With delivery services I can get my favorite dish from my favorite small shop hassle and cash free.
A company focusing on delivery can do the job more efficiently and competently. Just the fact that they can route deliveries more effectively instead of going restaurant-customer-restaurant is a big win.
One selling point is ordering from places that don't offer deliveries, like McDonald's or Burger King. Essentially pay someone else to order and collect for you.
That can backfire, as with the article here...
McDonald's is now partnering with Uber Eats, but in the wild west days there were a few apps which let you order from pretty much anywhere.
One app in my area (Glovo) still lets you do a free-form request: just write whatever you want delivered from any shop within a certain radius of your house. I never tried it, though.
Majority of times I order from these centralized sites becauae of convenience. Id like to support my local restaurant by ordering via phoning the restaurant directly, but it is pain in the arse compared to the convenient web ordering process.
Given that, I wonder if there is an opportunity to provide the ordering service and leave the delivery up to the restaurant... It would be dramatically easier to start up, require far less capital, require almost no human resource challenges, etc, etc.

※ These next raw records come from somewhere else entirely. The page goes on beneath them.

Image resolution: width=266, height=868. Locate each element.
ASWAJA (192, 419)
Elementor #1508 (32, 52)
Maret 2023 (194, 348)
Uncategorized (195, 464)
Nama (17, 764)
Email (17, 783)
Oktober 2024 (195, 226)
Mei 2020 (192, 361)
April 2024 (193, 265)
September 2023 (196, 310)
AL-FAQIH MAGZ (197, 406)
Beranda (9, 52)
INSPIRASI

Edit: Just noticed lower in the comments that this is exactly what GrubHub was doing before Doordash showed up.
> Restaurants have been running successful delivery operations independently for ages.
Crappy phone call driven ones with few checks for information accuracy.
> Is it just the benefit of being able to browse in one app/website everything available for be delivered to you?
Yes, that is a large part of it. I can be hungry and just pick up the DoorDash app and browse for food. I also have a single point of complaint for any issues with the food, can be confident that DoorDash got my address correct do not need to deal with a credit card at the door, and when I am in a new city, can instantly know what is available.
Why do we need a centralized on? Is it just the benefit of being able to browse in one app/website everything available for be delivered to you?